Take for example, the winning products of this year’s ESP Awards, Healthmark Industries Co.’s Test Object Surgical Instrument (TOSI™). You can read all about it in a Q&A article in the November/December issue, but this tiny device that tests surgical instrument washers may not seem that impressive from an outsider’s perspective. Yet, it clearly makes such an impact amongst the surgical industry that it was the top voter-getter of this year’s ESP Awards.
In learning about the TOSI product, I interviewed Cheron Rojo, Sterile Processing Department Educator at Children's Hospital Central California, an end-user who had nominated the product for the ESP Awards based on his experience using it. He says he was drawn to the device because the product’s slogan, “If it’s not clean, it’s not sterile,” resonated with him. It made sense, he says, to test instrument washers to make sure they’re working, and so he decided to give the product a try. Immediately, the product helped his facility diagnose multiple issues with their own washers that could have been compromising the cleanliness of the instruments – and putting patients and staff at risk. Since then, his facility uses the product every day, and he uses it when he conducts audits of other facilities to ensure their washers are up-to-par.
You can read more of Rojo’s account on using the TOSI in an exclusive Q&A interview soon to appear on First Cuts, but I thought I would share an interesting part of our conversation. At the end of the interview, Rojo asked me, “So, you’re telling me out of all the products on that [ESP nominee] list, that [the TOSI] won … out of all of them?” “Yes,” I answered. “Wow …,” he said, “because you had some really cool stuff on there.”

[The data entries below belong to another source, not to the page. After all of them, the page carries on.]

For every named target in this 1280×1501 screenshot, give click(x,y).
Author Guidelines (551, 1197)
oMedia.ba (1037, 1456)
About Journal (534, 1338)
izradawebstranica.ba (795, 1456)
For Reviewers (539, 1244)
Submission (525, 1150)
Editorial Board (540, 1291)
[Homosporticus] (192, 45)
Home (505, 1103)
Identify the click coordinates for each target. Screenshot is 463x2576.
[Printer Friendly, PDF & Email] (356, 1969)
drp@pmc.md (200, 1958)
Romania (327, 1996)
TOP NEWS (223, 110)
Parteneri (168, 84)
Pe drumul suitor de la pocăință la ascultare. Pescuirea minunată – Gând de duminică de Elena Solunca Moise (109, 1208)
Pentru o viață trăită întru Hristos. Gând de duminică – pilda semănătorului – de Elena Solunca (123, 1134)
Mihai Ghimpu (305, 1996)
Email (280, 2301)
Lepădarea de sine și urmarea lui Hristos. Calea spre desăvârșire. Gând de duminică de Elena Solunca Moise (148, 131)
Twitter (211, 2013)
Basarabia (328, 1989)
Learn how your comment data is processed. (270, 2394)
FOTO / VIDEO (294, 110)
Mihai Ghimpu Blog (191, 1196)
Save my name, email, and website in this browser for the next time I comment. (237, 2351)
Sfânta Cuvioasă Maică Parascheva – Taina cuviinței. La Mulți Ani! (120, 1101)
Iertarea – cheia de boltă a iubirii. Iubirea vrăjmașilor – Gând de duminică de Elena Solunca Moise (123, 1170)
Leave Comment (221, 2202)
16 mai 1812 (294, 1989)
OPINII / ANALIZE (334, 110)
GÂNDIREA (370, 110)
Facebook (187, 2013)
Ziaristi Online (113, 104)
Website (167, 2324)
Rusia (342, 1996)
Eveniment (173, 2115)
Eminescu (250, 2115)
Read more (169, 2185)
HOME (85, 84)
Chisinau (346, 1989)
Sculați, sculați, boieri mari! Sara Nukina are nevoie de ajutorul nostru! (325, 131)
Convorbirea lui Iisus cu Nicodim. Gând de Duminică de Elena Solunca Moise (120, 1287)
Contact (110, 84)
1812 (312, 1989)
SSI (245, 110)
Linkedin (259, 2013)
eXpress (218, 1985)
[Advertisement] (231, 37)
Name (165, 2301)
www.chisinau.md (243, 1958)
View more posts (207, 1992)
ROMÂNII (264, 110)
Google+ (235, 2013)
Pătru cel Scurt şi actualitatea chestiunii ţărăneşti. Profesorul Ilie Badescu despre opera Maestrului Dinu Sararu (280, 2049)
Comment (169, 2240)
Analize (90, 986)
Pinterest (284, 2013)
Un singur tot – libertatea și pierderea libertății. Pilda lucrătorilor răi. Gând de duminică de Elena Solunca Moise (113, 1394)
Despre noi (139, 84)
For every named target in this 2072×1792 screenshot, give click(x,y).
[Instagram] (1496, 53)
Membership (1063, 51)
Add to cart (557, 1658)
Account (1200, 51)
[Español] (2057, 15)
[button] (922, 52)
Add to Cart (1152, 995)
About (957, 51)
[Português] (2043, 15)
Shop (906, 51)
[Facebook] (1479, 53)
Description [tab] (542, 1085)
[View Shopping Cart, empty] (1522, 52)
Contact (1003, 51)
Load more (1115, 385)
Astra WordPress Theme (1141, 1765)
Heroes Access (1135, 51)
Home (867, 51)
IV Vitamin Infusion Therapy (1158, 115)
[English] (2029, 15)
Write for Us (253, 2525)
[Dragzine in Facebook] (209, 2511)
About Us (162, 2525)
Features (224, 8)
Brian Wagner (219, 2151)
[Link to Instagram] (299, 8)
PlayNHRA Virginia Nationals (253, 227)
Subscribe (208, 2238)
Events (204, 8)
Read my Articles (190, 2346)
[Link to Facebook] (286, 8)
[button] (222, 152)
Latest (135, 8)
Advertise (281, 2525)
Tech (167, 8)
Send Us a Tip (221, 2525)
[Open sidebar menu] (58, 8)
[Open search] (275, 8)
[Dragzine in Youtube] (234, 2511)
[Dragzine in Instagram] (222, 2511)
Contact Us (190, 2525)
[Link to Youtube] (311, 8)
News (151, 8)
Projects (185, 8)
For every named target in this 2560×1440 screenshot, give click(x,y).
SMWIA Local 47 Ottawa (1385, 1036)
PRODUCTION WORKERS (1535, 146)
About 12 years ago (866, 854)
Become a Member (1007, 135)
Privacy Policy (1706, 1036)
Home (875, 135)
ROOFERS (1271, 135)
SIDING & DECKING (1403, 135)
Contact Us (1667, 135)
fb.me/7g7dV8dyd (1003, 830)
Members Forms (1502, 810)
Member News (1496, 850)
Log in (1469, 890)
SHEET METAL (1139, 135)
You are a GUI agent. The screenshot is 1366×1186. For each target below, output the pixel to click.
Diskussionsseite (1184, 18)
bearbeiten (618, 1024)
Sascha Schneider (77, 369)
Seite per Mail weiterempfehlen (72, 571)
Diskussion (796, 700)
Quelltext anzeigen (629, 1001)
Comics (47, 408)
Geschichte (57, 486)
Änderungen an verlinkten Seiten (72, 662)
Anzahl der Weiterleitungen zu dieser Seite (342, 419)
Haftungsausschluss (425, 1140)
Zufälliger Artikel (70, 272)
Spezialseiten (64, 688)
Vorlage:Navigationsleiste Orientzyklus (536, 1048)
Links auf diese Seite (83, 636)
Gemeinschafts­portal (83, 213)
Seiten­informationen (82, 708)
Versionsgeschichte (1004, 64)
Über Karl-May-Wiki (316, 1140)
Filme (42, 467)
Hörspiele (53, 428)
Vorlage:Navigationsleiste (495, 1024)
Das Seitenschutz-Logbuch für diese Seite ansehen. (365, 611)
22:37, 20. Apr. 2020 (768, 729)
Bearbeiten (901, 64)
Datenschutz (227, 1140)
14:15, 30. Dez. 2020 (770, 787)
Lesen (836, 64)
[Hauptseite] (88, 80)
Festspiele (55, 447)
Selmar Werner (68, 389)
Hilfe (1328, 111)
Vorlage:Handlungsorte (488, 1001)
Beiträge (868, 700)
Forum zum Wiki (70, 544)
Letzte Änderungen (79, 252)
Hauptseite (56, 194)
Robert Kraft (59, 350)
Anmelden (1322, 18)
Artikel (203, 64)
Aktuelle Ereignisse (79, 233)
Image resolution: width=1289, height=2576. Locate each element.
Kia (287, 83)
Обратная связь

I think the ESP results just go to show that when it comes to a surgical product, it comes down to the impact it has on a facility. Does it meet their needs? Does it improve patient care, efficiency and safety? A product can be ultra-innovative, but if it can’t make a difference for surgeons and staff – say, it’s too expensive, or it’s too difficult to learn how to use – then its impact won’t be felt.
Clearly, the TOSI makes a difference for surgical facilities, and its impact was felt in the way surgical professionals voted for the 2010 ESP Awards. As for a definition of success? At least in the surgical world, maybe that’s just it – impact. If a product, or a surgeon for that matter, makes an impact in their facility, whether it’s pioneering new procedures or improving efficiency, infection control or patient and staff safety, the product or the surgeon is making a difference. And that, I would argue, is a success.